You can learn about it in the book Taking Charge of Your Fertility and from websites such as Kindara. Dozens of apps make tracking your body’s signs simple, such as Kindara, FitrWoman, and others.
How can I optimize my training around my menstrual cycle?
Plan your cutback weeks based on your cycle.
Cutback weeks are a crucial part of any training plan. Cutback weeks deliberately lower intensity and volume and allow your body to recover. This recovery facilitates adaptation and re-energizes you for progressively harder weeks of training.
Most runners benefit from a cutback week every 4-6 weeks. If a cutback week can happen every four weeks, why not time it around your cycle, which occurs within this same timeframe?
While the week of menstruation is hormonally a good week for performance, many women feel awful during their period. Bloating, cramps, and GI upset aren’t exactly conducive to peak performance. Women with these symptoms might opt for a cutback week during their period. I personally prefer to plan my cutback weeks around my periods, since I suffered from dysmenorrhea prior to pregnancy. (Here’s a post on how to run with dysmenorrhea.)
If your periods are not painful but your PMS is brutal, consider scheduling your cutback week for during your luteal cycle (the week before your period starts). Fatigue is common during this part of the cycle, so you are giving your body extra rest when it already needs it.
Know when to adapt your hydration and fueling.

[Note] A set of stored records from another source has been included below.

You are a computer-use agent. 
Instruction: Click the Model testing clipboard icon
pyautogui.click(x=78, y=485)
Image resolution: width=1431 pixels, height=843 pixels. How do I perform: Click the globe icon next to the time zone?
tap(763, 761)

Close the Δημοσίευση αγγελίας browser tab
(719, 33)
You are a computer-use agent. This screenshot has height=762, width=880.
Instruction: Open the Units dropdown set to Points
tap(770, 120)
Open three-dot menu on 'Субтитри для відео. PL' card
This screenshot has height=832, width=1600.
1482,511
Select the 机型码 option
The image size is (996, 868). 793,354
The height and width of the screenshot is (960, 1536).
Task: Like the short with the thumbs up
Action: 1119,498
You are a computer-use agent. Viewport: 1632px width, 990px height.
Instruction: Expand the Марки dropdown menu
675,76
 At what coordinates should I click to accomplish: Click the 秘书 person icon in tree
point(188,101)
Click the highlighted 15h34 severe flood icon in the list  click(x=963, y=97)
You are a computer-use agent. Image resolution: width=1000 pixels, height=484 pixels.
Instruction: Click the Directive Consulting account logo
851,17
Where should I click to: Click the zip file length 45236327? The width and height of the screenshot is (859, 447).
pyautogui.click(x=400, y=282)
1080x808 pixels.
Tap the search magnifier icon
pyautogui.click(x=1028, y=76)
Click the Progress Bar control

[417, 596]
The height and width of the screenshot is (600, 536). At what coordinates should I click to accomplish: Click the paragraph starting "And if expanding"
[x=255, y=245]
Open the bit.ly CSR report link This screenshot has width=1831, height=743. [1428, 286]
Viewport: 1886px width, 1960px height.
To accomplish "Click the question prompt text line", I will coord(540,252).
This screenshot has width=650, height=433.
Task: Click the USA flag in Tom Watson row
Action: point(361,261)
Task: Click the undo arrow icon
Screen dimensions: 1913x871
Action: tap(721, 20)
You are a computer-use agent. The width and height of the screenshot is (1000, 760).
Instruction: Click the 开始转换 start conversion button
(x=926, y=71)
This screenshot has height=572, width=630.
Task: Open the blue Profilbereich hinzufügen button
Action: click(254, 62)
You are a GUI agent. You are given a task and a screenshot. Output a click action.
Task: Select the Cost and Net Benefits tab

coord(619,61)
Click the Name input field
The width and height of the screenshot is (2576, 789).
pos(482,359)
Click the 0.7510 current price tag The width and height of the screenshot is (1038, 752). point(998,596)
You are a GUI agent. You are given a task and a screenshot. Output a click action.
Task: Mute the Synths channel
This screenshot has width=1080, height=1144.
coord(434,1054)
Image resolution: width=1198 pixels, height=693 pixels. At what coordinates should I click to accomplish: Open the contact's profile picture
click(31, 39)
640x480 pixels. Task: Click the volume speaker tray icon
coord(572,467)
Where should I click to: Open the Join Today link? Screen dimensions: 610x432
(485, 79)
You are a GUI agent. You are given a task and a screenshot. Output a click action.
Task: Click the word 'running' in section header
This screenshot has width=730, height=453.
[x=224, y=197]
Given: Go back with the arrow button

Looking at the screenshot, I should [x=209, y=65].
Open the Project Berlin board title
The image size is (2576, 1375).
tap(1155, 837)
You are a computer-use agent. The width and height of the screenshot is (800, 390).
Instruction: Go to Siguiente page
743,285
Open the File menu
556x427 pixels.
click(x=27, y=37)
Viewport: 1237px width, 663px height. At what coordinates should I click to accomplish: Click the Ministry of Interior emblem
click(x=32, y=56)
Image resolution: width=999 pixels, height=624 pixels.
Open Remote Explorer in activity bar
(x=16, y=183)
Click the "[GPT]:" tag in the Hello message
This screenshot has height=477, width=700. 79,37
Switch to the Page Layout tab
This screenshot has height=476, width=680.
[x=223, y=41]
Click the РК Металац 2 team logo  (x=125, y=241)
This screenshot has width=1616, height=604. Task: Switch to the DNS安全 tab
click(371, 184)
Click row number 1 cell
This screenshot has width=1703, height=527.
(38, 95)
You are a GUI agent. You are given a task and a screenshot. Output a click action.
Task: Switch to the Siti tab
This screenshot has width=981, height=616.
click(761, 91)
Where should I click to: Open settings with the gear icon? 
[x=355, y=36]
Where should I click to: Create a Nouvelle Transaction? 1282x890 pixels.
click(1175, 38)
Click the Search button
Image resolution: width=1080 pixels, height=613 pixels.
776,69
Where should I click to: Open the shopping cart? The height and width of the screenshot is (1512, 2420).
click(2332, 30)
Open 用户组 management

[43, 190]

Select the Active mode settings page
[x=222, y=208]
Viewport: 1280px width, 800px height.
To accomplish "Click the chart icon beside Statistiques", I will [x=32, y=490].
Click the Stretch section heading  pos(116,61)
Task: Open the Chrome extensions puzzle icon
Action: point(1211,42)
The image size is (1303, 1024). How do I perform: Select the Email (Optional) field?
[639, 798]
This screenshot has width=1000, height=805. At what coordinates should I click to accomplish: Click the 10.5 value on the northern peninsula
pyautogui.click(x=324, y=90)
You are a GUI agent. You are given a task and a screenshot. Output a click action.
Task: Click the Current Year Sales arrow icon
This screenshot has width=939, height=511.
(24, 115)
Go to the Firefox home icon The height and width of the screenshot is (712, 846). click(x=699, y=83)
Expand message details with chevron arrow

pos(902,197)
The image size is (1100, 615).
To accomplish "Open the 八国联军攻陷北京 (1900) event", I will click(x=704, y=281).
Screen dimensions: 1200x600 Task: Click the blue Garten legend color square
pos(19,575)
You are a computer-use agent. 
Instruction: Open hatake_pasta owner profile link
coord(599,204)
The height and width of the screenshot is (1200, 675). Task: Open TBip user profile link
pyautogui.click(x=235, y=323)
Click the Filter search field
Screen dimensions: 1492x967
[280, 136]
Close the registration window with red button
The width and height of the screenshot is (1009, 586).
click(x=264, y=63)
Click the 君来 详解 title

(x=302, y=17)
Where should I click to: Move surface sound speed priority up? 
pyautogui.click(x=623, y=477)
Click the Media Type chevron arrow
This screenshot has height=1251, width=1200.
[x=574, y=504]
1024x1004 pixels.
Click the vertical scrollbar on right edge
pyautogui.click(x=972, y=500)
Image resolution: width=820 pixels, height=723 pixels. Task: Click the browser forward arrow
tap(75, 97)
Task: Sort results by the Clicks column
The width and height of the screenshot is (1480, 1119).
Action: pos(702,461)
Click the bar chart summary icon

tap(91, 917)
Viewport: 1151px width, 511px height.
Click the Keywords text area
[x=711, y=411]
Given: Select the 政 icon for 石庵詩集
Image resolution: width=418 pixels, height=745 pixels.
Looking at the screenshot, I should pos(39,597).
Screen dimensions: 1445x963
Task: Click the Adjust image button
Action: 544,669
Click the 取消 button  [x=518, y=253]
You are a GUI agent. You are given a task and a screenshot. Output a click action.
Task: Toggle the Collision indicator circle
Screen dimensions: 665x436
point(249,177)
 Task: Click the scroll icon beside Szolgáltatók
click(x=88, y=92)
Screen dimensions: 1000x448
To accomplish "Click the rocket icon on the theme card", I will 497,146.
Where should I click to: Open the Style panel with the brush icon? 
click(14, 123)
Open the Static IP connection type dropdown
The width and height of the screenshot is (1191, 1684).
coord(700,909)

During your luteal phase, you burn more carbohydrates, recover at a slower rate, and need more fluids and electrolytes. If you are racing or doing hard workouts during your luteal phase, adjust your nutrition and hydration accordingly.
According to Dr. Sims, you should both eat more carbs on a daily basis and consume more carbs during a long run or race. You do not want to bomb your gut with too much volume. Sims recommends up to 0.45 grams of carbs per pound per hour during this phase. If you are prone to GI distress during PMS, consider these fueling options for sensitive stomachs.
Since high progesterone does not facilitate muscle-building, you should tweak your recovery nutrition as well. Be mindful to eat enough protein after long runs and hard workouts (such as intervals or tempo runs) during your luteal phase.
Finally, be extra mindful to hydrate well during the luteal phase. On a daily basis, drink more water. During your long runs, take in slightly more fluids than normal and include electrolytes with those fluids.
Do harder training during the follicular phase.
In those two weeks between the start of your period and ovulation, your body is primed to adapt to training. You can tolerate harder workouts and recover more quickly. These weeks are ideal for increasing mileage, tackling intense workouts, and focusing on strength training.
If you do end up racing on your period, know that your hormones can actually be to your advantage. Read more about how to race on your period in this article.
Note your cycle and phase in your training log.
As a coach, I encourage my female athletes to do this – and for the ones who do, it is illuminating. Your cycles can explain why a workout felt abnormally hard. Noting your cycle in your log will reveal individual patterns. Do you struggle with fatigue during PMS? Are long runs more challenging during this time? Once you know, you can adjust your plan accordingly – and not have your confidence squashed by a bad workout the week before your period.
If you are working with a coach, share these observations with him or her. Runners comfortably talk about bodily functions like GI distress, bathroom habits, and blisters. If we can talk about these, we should not be bashful about menstruation and hormones.
Knowing your body as an athlete is empowering. Even if you can’t completely adapt your training completely to your cycle because of the timing of your race, you know why some runs feel the way they do – and how to minimize the negative effects.
Do you adjust your training based on your cycle?